The demonstrators, seeking to build on their success in disrupting World Trade Organization meetings in Seattle last year, have vowed to form human chains and prevent delegates to the IMF and World Bank meetings from attending Sunday's opening sessions.

In a preview of larger protests planned this weekend, dozens of sign-carrying demonstrators chanted anti-bank slogans Thursday a block from the institution's headquarters two blocks from the White House. Then, they marched about 10 blocks to the National Press Building, hoping to confront WTO Director General Michael Moore, who was speaking inside.

"WTO has got to go," the demonstrators shouted as they carried a large puppet depicting Moore and a huge banner representing an old growth tree. The protesters contend the WTO, the World Bank and the IMF exploit poor countries by allowing sweatshops and destroying the environment. "Stop the war on the poor," they shouted. "Make the rich pay."

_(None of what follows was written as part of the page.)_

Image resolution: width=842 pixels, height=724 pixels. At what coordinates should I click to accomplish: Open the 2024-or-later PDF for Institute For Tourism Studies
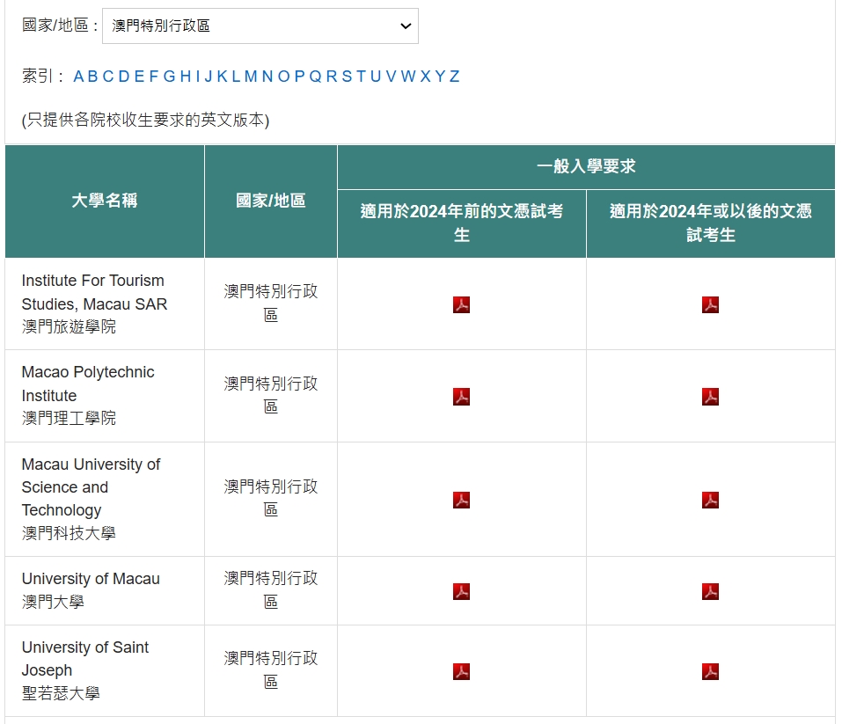(711, 305)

But Fischer challenged the protesters to offer an alternative approach to fighting global poverty.

"All the evidence is that the best way to grow is to integrate into the global economy," Fischer said at a news conference, contending globalization "represents the only way we are going to raise people around the world to the same level as people in industrialized countries."

Likewise, Treasury Secretary Lawrence Summers defended U.S. support for the IMF and World Bank before a House Appropriations Committee panel, arguing that while reforms are needed at both institutions, the radical proposals pushed by the demonstrators and other critics go too far.

"By any standard, these institutions provide exceptional value for the money. And through their policies and programs, they can and have had a tangible impact on millions of lives," Summers testified. He asked Congress to approve the administration's request for $1.6 billion in the 2001 budget for the IMF and other multinational lending agencies.

Police, who had already established a security perimeter around both the IMF and neighboring World Bank buildings, increased security Thursday following the Wednesday night arrests of seven protesters and the confiscation of equipment that they allegedly planned to use for blockades.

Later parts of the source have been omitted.